Saturday, 10 March 2012

Through Drifts of Wild Daffodils

Once one of the most common wild flowers to be found in the English and Welsh countryside, the wild daffodil suffered a decline in the mid-nineteenth century.  It was, however, grown en masse and harvested by entrepreneurial locals as a cash crop, capitalizing on its popularity.  The decline of this practice combined with agricultural intensification and mismanagement of its habitat probably explains why wild populations have become rarer.

As well as being a national symbol of Wales, it is also the County Flower of Gloucestershire.

It currently survives in patchy populations, often scattered across the western side of  Britain.

Wild Daffodil - Lent Lily
We saw that there was a long belt of them along the shore, about the breadth of a country turnpike road.  They grew among the mossy stones about and about them; some rested their heads upon these stones as on a pillow for weariness, and the rest tossed and wheeled and danced, and seemed as if they verily laughed with the wind, that blew upon them over the lake; they looked so gay, ever glancing, ever changing.
Dorothy Wordsworth

Daffodil drift
 For oft, when on my couch I lie
In vacant or in pensive mood
They flash upon the inward eye
Which is the bliss of solitude
And then my heart with pleasure fills
And dances with the daffodils.
Wm. Wordsworth

Wild daffodils at Stourhead
 "I hate daffodils says wild flower lover on one-man mission to rid countryside of mass-produced bulbs"  read this article here


  1. Such a shame there arent more wild daffodils left. I do love all daffodils though!
    We bought some from Heligan when we visited last year and the smell is divine, I hadnt even realised that daffodils had a scent to them!

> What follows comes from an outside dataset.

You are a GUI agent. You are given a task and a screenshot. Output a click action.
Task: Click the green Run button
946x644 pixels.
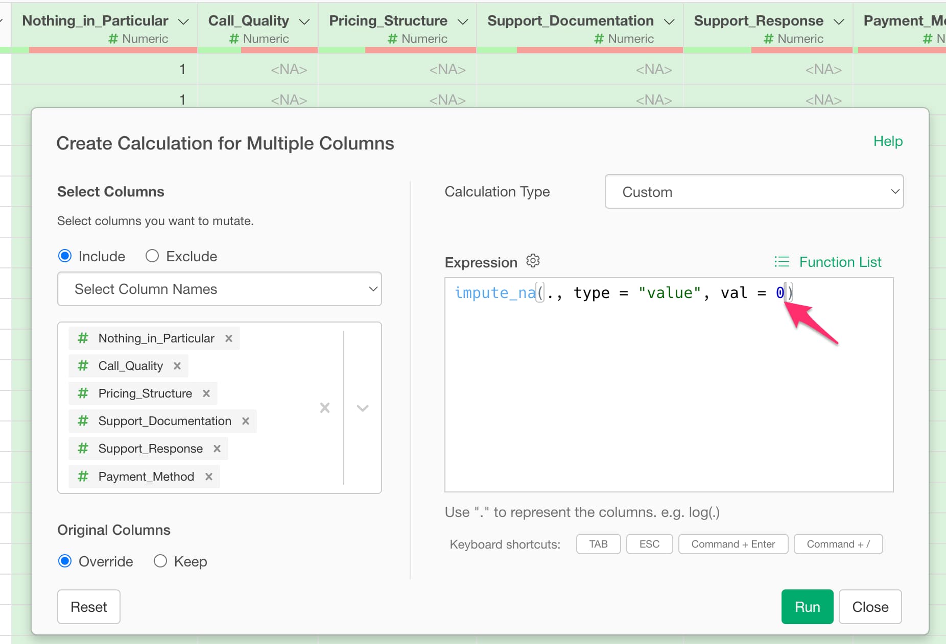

  2. we have been told we have wild daffodils they grow in the meadow and look very similar to ordinary daffodils but have very short stems.
    They are beautiful I have to be careful not to tread on them as they grow across the footpath.

  3. I don't think we have any wild daffodils around here, but on a more positive note, the cultivated ones are just beginning to bloom.

  4. How beautiful! Daffodils are such a classic sign of spring. Such a shame the wild ones are becoming a rare sight where you live.

  5. Great post Elaine as always but I thought the leek was the national symbol of Wales?

    BTW are you on FB I know you're following my pg just asking as on ocassion I give your blog posts a plug there.

  6. How could anyone not see a sea of daffodils and not just love them is beyond me. I find nothing common about them. That mass of them at Strourhead is simply gorgeous.

  7. This was food for the soul...lovely! I am attempting, very slowly, to create these beautiful daffodil drifts in areas of my garden. It may take years, but I am looking forward to the day when there are drifts.

  8. Lovely pics of the beautiful daffs. Sadly I don't know of any wild ones round here.